Madame la présidente, monsieur le ministre, monsieur le rapporteur, mes chers collègues, le travail c'est notre place dans la société, c'est ce que nous échangeons avec les autres ; le travail doit construire et non détruire, développer et non user, physiquement, socialement, psychiquement, selon la belle définition de l'OMS.
Et même si nous savons que cela ne peut être toujours, ni partout le cas, ce doit être partout et toujours notre ambition de le rendre possible.
La médecine du travail est l'une des clefs de cette ambition.
La France a, la concernant, un système spécifique auxquels les partenaires sociaux comme nous-mêmes sont attachés. Force est de constater qu'en l'état, les résultats sont, au moins partiellement, un échec : est-il besoin d'évoquer le drame de l'amiante, la montée en puissance des troubles musculo-squelettiques et les dégâts des syndromes de stress ?
Le manque de médecins est bien sûr la raison essentielle de ces échecs. Quand on a 3000, 4000, jusqu'à 7 000 personnes à voir, peut-on imaginer être véritablement utile, avoir une action de prévention ou de dépistage ? Non.
On ne peut pas davantage anticiper. Or le travail change, en mieux souvent, en pire trop souvent et, avec lui, la pathologie du travail. Nouvelles substances, nouvelles performances imposées, nouveaux gestes, de nouveaux risques apparaissent. Où a été, où est aujourd'hui l'anticipation ?
Dans la loi de réforme des retraites, vous avez joué sur les mots et appelé pénibilité ce qui est déjà de l'ordre de l'invalidité, alors que toutes les données étaient disponibles pour que nous puissions entrer dans cette culture de la prévention que nous avait annoncée Nicolas Sarkozy dans la première année de sa présidence et que nous attendons encore, comme nous attendons la grande loi de santé publique qui nous avait été promise.
Où est l'anticipation, où est la prévention ? Où est la nécessaire revalorisation par les actes du rôle du médecin du travail ? Si l'augmentation du nombre des postes est de l'ordre du règlement, la revalorisation réelle de leur rôle relève de la volonté politique.
Nous devons avoir deux objectifs, la prévention et la prévision collective, l'organisation du travail, en un mot la santé au travail avec le CHSCT, où peuvent se concerter employeurs, salariés et médecins du travail. Cela suppose d'élargir et de consolider son rôle et ses moyens, et nous aurions aimé que ce soit le cas dans ce texte.

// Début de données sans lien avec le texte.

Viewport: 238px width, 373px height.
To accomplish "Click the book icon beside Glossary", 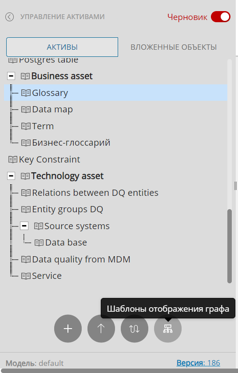I will pos(26,93).
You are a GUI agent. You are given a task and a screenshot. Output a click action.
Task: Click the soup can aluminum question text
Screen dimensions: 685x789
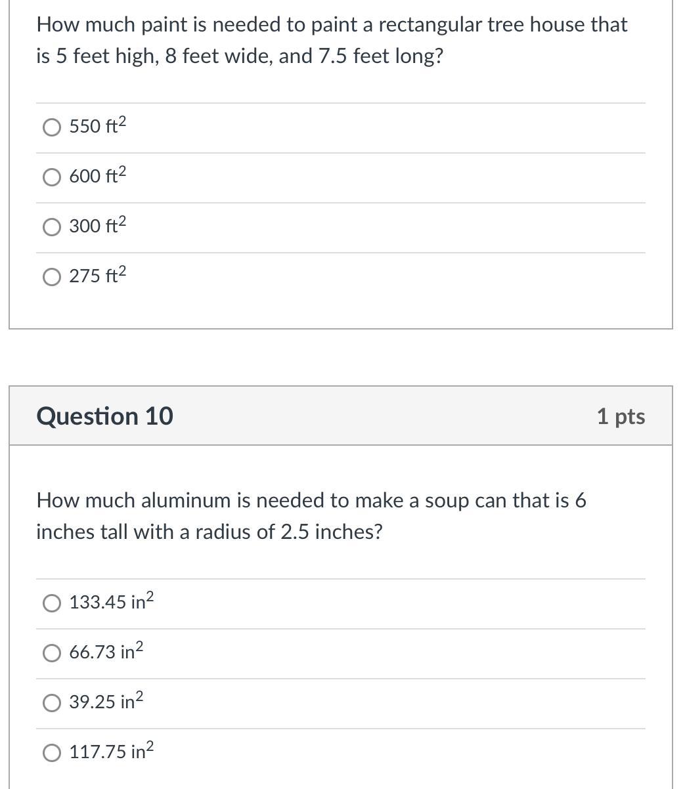[x=311, y=516]
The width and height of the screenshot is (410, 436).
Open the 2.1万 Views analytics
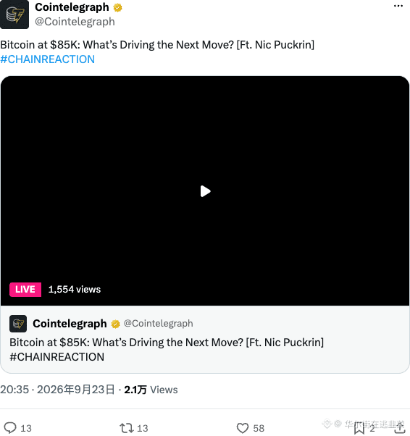(151, 390)
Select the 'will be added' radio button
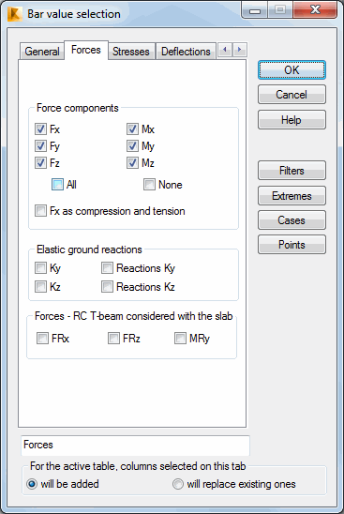The height and width of the screenshot is (514, 344). (32, 484)
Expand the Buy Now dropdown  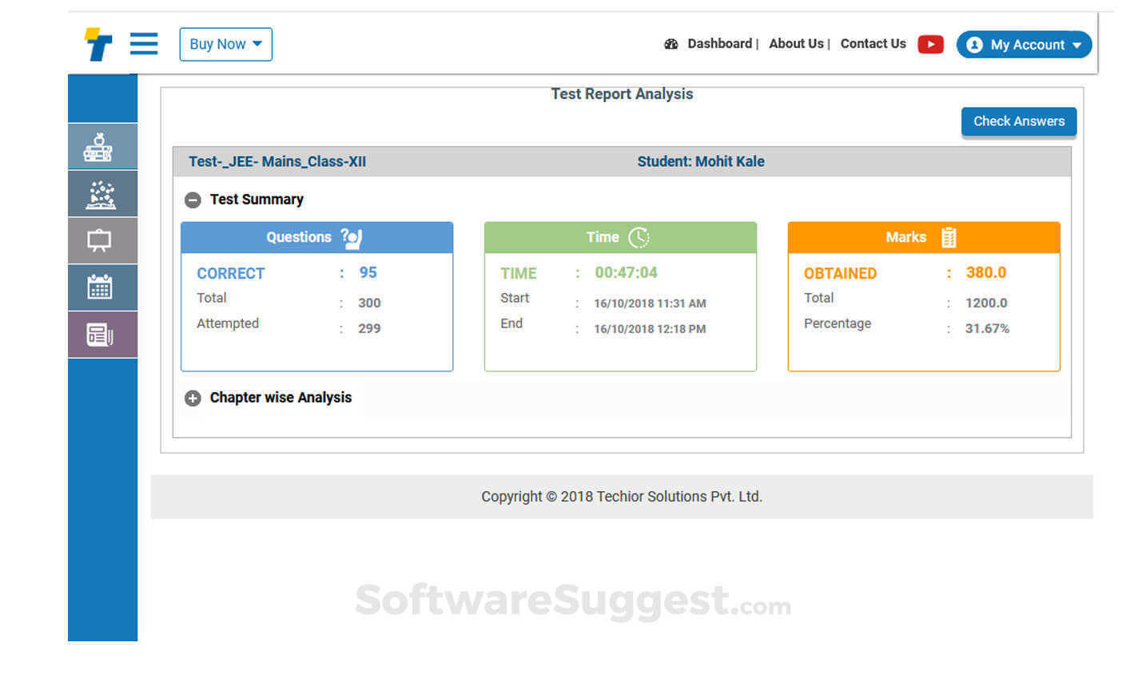225,44
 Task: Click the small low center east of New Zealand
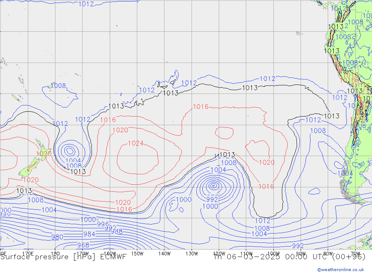(70, 151)
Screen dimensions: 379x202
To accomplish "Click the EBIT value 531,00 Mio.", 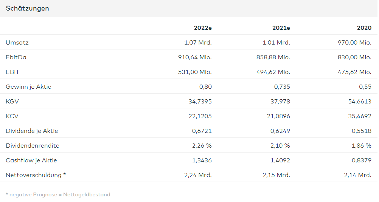I will click(195, 72).
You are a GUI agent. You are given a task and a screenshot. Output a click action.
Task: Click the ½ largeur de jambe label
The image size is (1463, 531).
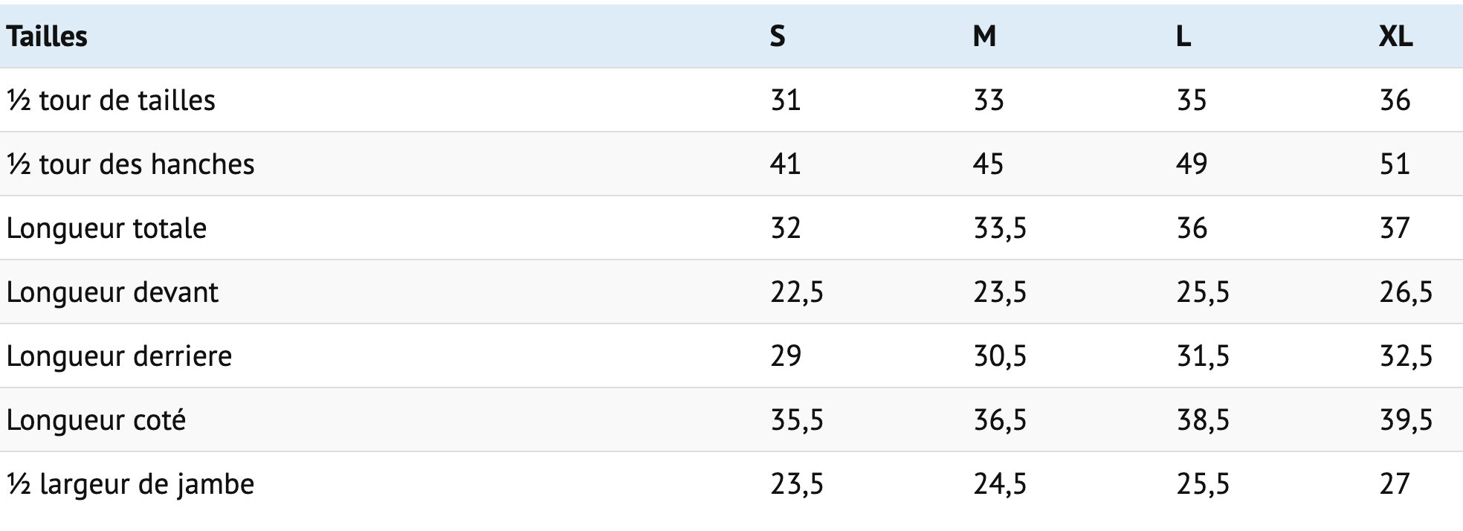click(130, 484)
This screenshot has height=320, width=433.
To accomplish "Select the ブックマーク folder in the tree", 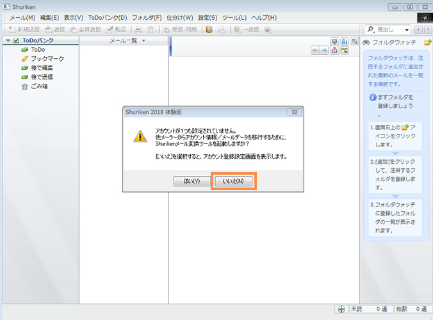I will 47,58.
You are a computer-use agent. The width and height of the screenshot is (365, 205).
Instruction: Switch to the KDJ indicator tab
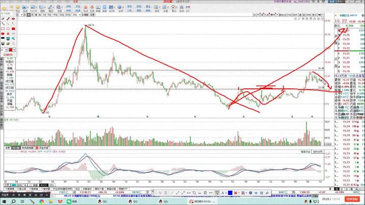(x=52, y=185)
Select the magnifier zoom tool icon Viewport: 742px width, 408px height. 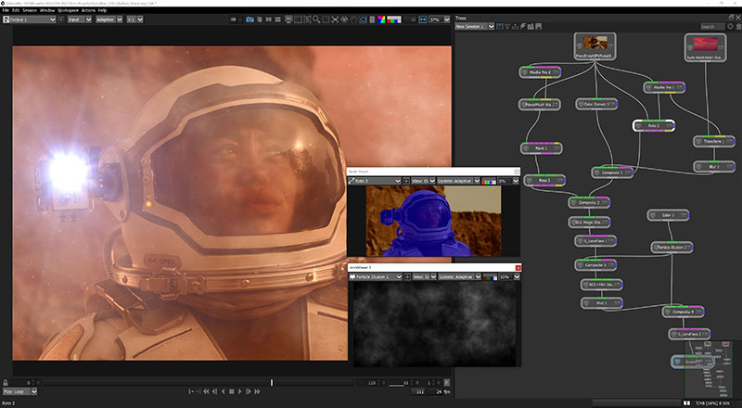317,19
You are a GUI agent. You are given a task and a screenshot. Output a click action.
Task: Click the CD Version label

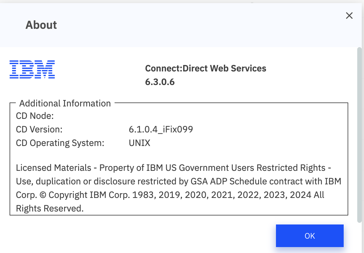pos(39,129)
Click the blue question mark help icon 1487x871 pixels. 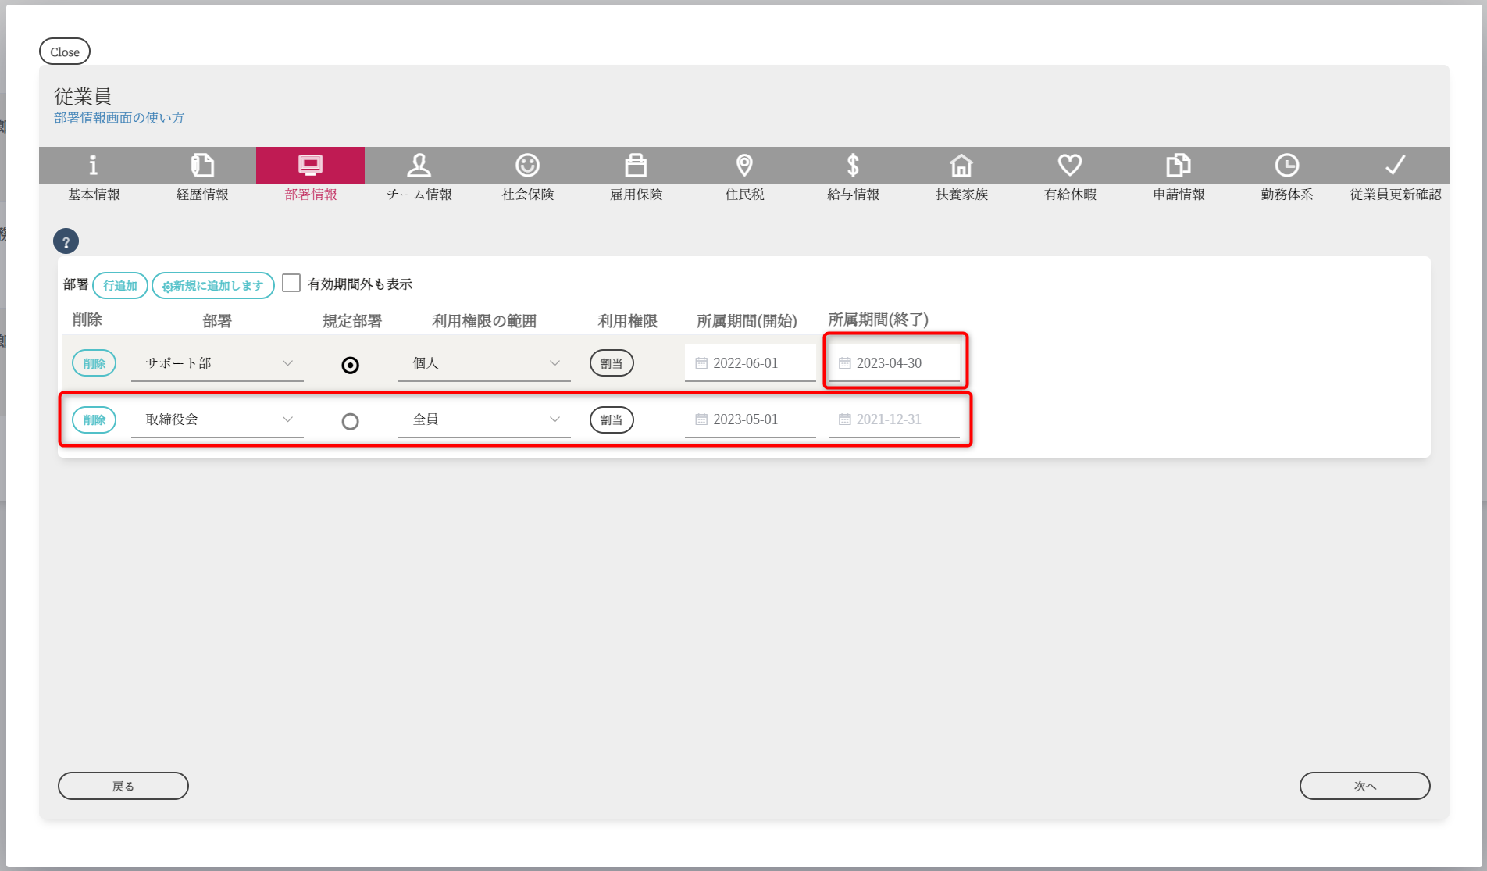click(66, 242)
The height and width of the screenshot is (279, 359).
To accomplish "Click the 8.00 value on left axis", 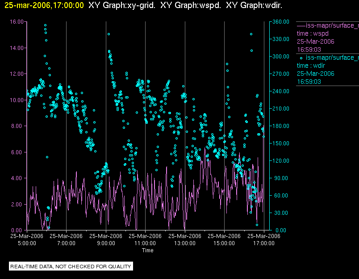I will [18, 126].
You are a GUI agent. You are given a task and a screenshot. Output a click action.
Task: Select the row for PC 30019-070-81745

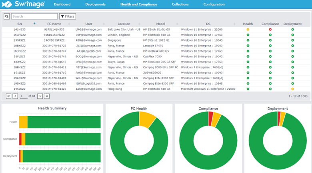[55, 56]
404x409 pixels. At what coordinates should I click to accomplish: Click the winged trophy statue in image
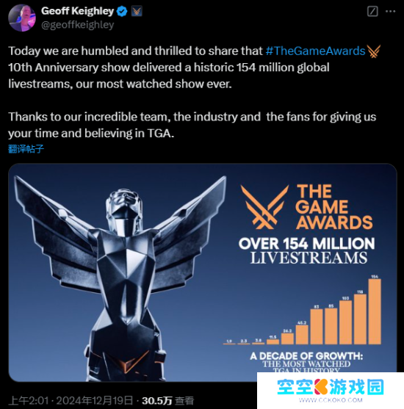(120, 277)
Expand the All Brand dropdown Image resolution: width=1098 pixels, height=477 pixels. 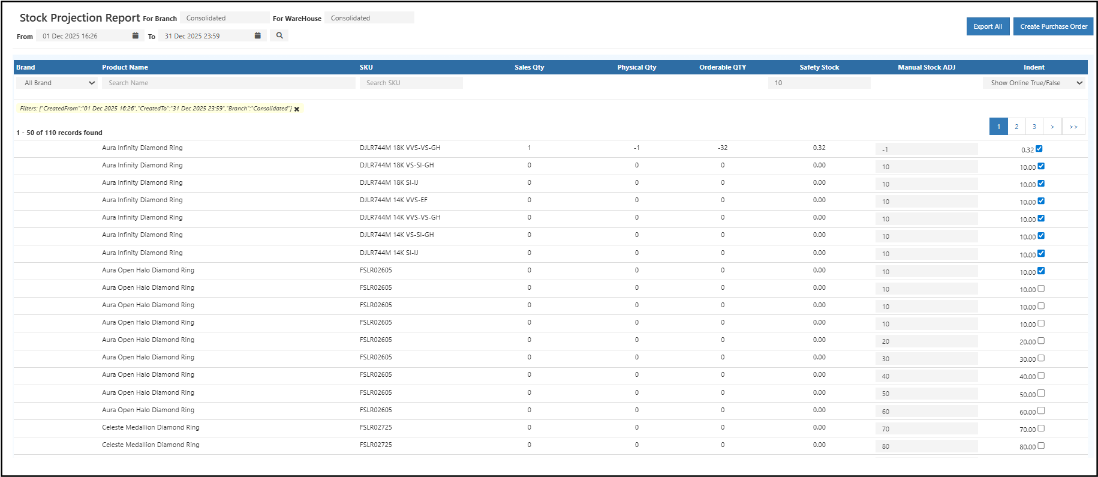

La prévention et le dépistage individuels sont proprement le rôle du médecin du travail. J'ai travaillé longuement avec ces médecins sur le dépistage des cancers cutanés, spécialement dans les professions exposées au soleil et aux intempéries. Dépistage minutieux, identification des sujets à risques, information éventuelle à destination de la famille, conseils de protection, orientation des cas quand un cancer était suspecté : avaient-ils le temps de tout faire ? Non. Le seul fait d'énumérer ces actions vous démontre qu'elles demandent trop de temps.
Nous examinons un texte qui est loin de répondre à l'ensemble de nos exigences, et qui va à l'encontre des souhaits des partenaires sociaux sur certains points, notamment la gouvernance.
Lors des débats, nous serons particulièrement attentifs au maintien de l'indépendance du médecin du travail et de l'équipe pluridisciplinaire, et nous examinerons favorablement tout ce qui pourra renforcer son action, en particulier par la pluridisciplinarité, ainsi que le rôle des 16 millions de salariés, qui sont les premiers intéressés.
Ce que nous pouvons appeler le travail durable impose une autre ambition, une autre réforme, pour entrer dans une vraie culture de santé durable. (Applaudissements sur les bancs du groupe SRC.)